Find the word "with" in the listing; pull out each line holding it.

=-=-=-=-=

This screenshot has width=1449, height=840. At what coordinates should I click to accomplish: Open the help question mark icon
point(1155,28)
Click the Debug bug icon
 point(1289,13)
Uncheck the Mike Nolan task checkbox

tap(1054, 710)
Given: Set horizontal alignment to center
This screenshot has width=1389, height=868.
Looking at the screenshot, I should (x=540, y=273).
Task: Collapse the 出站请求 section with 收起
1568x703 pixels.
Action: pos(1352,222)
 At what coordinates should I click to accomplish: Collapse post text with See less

=-=-=-=-=

▶ _Answer to this problem_:
Task: Collapse the 出站请求 section with 收起
 At what coordinates should I click to accomplish: Collapse post text with See less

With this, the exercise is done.